**Exercise goal:**
Answer the following questions from the summary below of the 2014–15 Montana State women's basketball season.
1. Who was the team's head coach that season?
2. At which venue did the team play its home games?
3. Which team defeated the Bobcats in the quarterfinals of the Big Sky women's tournament?

**Source extract:**
Intercollegiate basketball season

The 2014–15 Montana State Bobcats women's basketball team represented Montana State University during the 2014–15 NCAA Division I women's basketball season. The Bobcats, led by ninth year head coach Tricia Binford, played their home games at Worthington Arena and were members of the Big Sky Conference. They finished the season 15–15, 9–9 in Big Sky play to finish in a three-way tie for fifth place. They lost in the quarterfinals of the Big Sky women's tournament to Sacramento State.

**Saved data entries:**
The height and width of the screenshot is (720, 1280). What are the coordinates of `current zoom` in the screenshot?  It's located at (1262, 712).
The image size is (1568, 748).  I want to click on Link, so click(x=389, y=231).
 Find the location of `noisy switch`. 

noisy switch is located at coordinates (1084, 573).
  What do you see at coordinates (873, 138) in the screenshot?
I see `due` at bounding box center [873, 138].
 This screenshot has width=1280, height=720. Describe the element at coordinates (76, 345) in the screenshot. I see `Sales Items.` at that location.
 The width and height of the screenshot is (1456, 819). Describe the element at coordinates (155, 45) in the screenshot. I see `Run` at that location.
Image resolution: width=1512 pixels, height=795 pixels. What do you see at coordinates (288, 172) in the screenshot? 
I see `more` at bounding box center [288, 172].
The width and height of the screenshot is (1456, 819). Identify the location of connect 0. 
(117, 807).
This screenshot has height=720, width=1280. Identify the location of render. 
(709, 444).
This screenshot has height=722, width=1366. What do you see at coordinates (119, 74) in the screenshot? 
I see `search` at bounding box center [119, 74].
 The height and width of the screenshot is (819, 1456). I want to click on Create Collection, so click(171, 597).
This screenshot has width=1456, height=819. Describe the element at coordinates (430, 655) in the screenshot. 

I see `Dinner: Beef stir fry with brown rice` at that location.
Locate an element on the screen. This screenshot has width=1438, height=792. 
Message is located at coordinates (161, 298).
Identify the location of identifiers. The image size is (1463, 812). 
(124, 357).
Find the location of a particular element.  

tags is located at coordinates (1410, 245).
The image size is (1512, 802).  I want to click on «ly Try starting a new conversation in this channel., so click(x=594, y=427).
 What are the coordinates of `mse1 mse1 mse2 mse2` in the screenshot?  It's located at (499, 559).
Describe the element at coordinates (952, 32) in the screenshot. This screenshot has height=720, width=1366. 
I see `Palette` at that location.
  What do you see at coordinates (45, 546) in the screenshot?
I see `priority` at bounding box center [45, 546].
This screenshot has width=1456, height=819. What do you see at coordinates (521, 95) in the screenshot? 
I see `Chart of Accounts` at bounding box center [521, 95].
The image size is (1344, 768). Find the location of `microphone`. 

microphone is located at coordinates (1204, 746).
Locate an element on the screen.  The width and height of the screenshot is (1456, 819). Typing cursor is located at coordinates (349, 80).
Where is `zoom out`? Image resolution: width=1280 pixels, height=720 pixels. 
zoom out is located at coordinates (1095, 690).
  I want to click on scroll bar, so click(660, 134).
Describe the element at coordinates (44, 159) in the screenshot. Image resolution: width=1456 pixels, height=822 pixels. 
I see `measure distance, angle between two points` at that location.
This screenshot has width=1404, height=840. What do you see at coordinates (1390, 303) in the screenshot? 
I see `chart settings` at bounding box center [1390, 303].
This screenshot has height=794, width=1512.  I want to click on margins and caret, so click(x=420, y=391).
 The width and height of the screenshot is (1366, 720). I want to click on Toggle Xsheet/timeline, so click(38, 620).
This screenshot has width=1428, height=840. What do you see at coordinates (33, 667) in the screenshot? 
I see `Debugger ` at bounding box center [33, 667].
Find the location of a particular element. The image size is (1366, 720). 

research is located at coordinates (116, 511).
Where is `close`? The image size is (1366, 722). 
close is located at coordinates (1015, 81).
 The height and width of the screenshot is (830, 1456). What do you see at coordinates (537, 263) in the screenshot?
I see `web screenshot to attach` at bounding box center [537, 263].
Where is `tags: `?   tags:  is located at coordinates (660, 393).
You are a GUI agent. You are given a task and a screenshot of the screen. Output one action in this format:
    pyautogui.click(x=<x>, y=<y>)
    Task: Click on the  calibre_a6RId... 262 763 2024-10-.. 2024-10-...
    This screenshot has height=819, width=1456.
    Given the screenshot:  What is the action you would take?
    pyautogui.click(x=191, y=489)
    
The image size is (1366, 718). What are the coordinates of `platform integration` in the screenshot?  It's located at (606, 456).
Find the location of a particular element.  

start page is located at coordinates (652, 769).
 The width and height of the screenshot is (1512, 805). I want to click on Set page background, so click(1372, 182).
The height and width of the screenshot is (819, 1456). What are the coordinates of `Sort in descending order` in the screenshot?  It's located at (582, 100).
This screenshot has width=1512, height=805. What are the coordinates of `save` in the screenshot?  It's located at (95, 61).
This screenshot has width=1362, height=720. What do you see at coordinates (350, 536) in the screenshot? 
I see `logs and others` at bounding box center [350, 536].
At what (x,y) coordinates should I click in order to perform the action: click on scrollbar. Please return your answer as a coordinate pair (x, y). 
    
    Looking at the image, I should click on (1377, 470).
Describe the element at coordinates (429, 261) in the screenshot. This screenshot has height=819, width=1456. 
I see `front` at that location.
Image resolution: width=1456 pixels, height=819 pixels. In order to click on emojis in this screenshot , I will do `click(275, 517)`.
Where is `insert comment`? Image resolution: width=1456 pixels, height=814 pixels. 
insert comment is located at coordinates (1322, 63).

**Completed exercise:**
1. Tricia Binford
2. Worthington Arena
3. Sacramento State